Yesterday’s day left a double political and social front that put the tension between the foreground between the Government and the University System. While in Congress the presidential veto was consummated on the budget items for the houses of study, thousands of students, teachers and workers took to the streets of the whole country within the framework of a new University Federal March which sought to make visible the crisis that institutions are going through.
On the political level, the outcome left a forceful message: the official coalition, despite its internal discipline, remains without gathering sufficient strength to impose its agenda when the opposition manages to articulate around demands with high citizen support. The vote against the veto was read as a sign of autonomy of the legislators in front of the Casa Rosada.

The University federal march, Meanwhile, it was consolidated as a symbolic impact fact. The images of thousands of mobilized students, with candles, banners and songs in defense of the public university, reinforced a message that transcends the budgetary situation and that touches deep fibers of social identity in Argentina.

The Legislative Power was the scene of the main political coup. With a large majority, the Chamber decided to reject the veto that the president had applied weeks ago to the law that reinforced university financing. That movement reopened the clued by resources and put libertarian management against a dilemma: abide by the decision of the Congress or hold its adjustment position in the educational area.

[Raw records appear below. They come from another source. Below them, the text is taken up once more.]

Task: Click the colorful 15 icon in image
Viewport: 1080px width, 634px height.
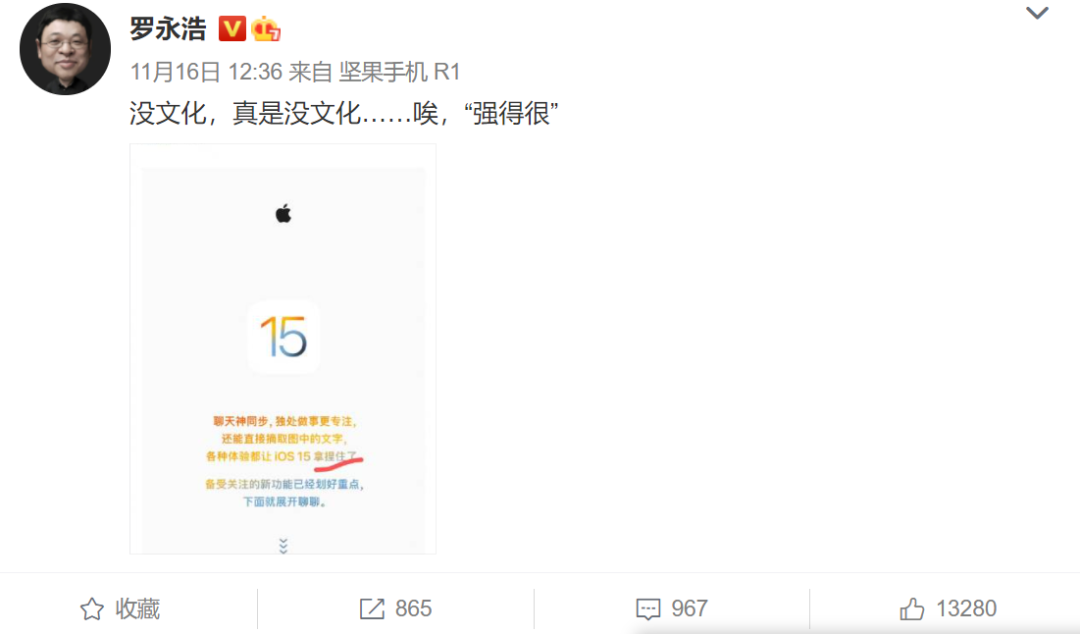Action: coord(284,337)
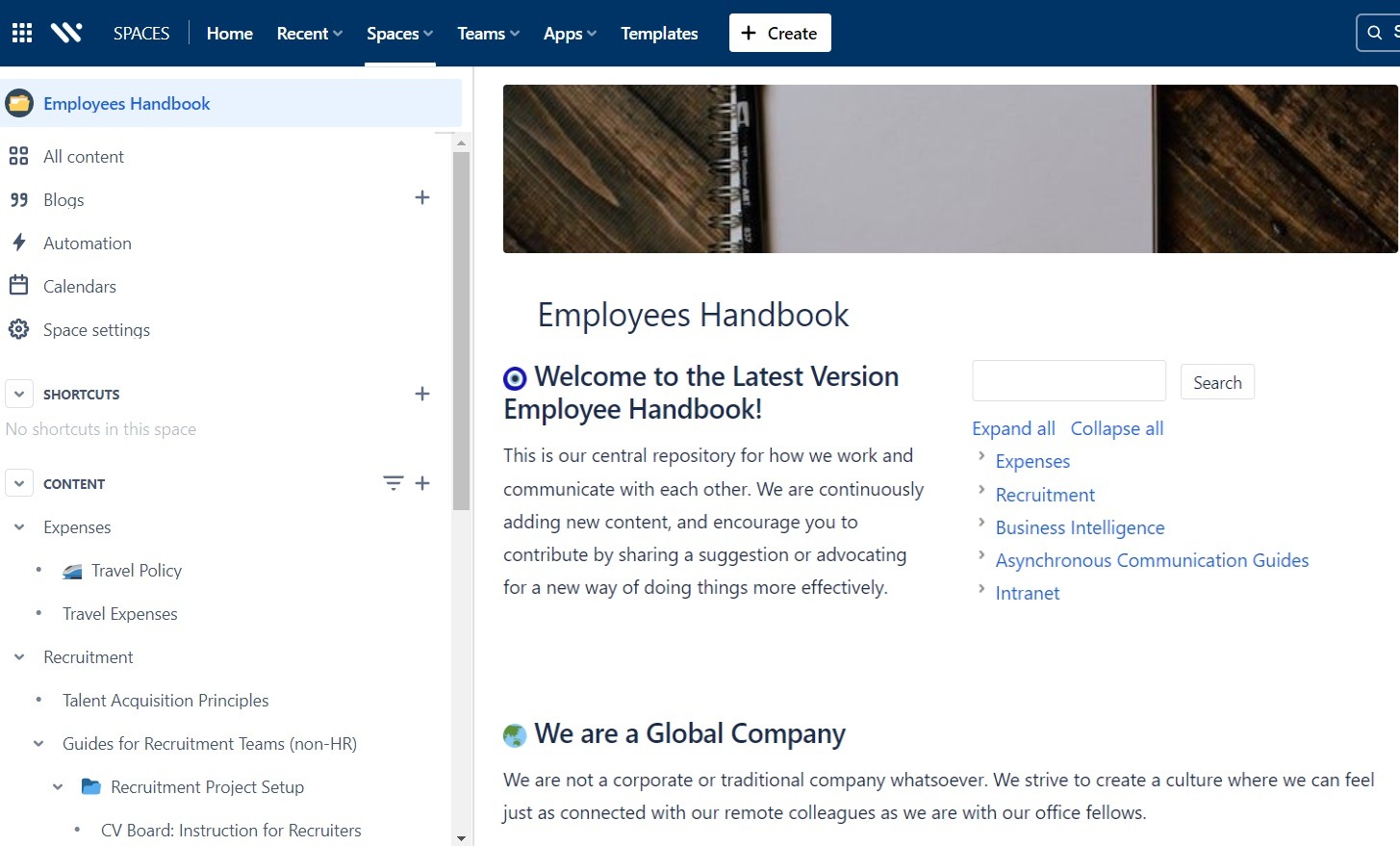Screen dimensions: 1400x846
Task: Click the filter icon next to Content
Action: [x=393, y=482]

The debate in the enclosure was not merely technical. From the opposition blocks it was stressed that national universities are working to the limit, with difficulties to pay basic services and sustain wages, while the ruling defended the veto arguing that there are no sufficient resources in public coffers. That confrontation, which extended for several hours, ended up clarifying clearly against the Executive.

Outside the Parliament, the social thermometer was measured with university mobilization. The columns that converged in Plaza de Mayo and in other provincial capitals exhibited a climate of discomfort that exceeded the academic field, with a participation also marked by social organizations, unions and cultural references. The main slogan was to demand that the continuity of the functioning of public universities be guaranteed.
The march was not limited to Buenos Aires. In Córdoba, Rosario, Mendoza, Tucumán and La Plata, postcards of full squares and flags in defense of public education were repeated. In each act, a common document prepared by the Interuniversity Front was read, in which a “systematic definance” was denounced and the immediate update of the budget items was claimed.

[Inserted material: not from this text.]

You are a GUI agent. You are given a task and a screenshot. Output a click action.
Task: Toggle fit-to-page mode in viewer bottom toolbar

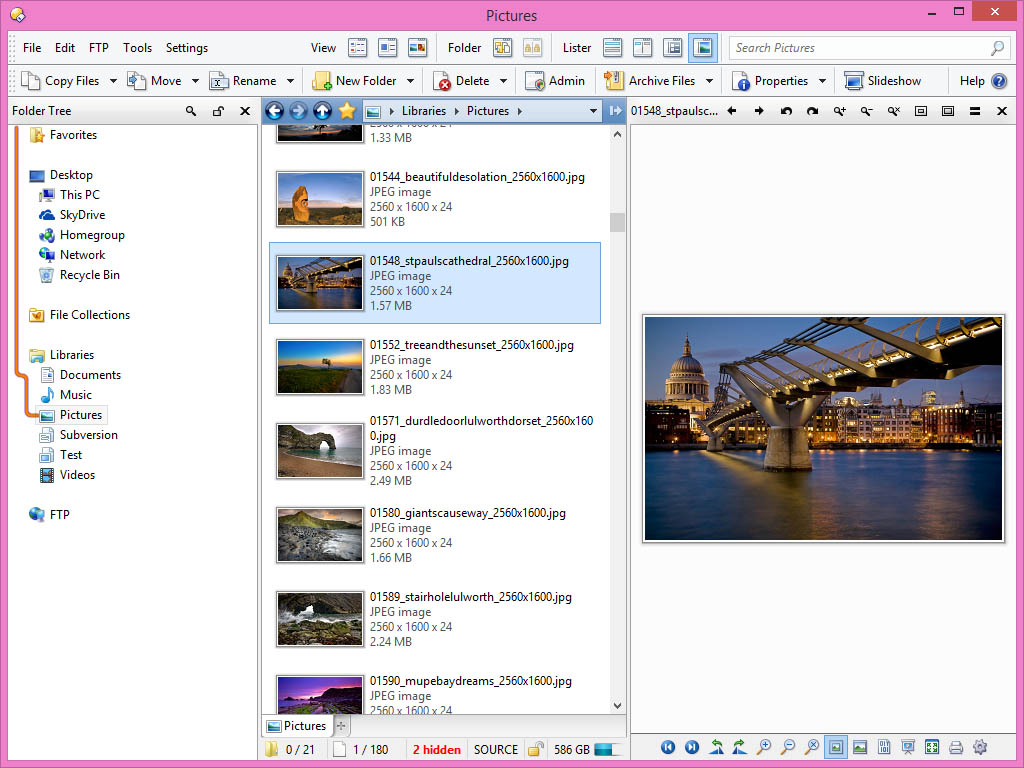coord(836,747)
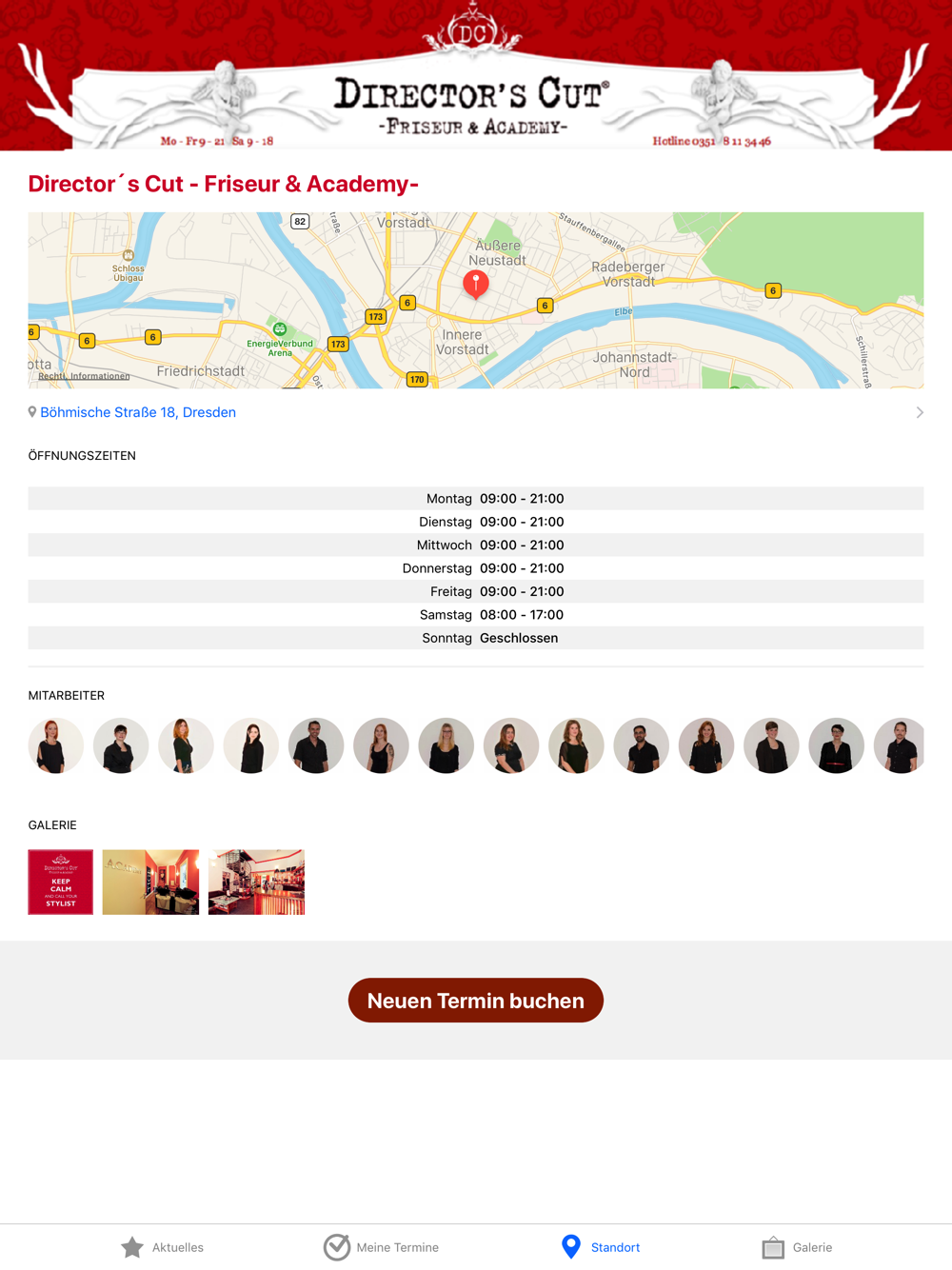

The Government, on the other hand, maintained a low profile in front of the protest but let its discomfort transcend what happened in Congress. Spokesmen close to the ruling party pointed out that the decision of the senators responds to corporate pressures and warned that, beyond the vote, the Executive will keep the tools to manage the resources according to their economic plan.
That warning opens a scenario of uncertainty about the effective application of what is resolved in Parliament. Jurists consulted in different media pointed out that the rejection of the veto forces the Executive Power to promulgate the original law, although the fine letter of its execution will depend on the political will of the government and the degree of social pressure that manages to sustain the university movement.

The combination of a parliamentary setback and a mass demonstration in the streets leaves the government to one of its greatest challenges since it assumed. The dispute over university financing not only opens a conflict on resources, but also defines a political battlefield in which the real scope of the adjustment and resistance capacity of one of the most emblematic sectors of Argentine society is put into play.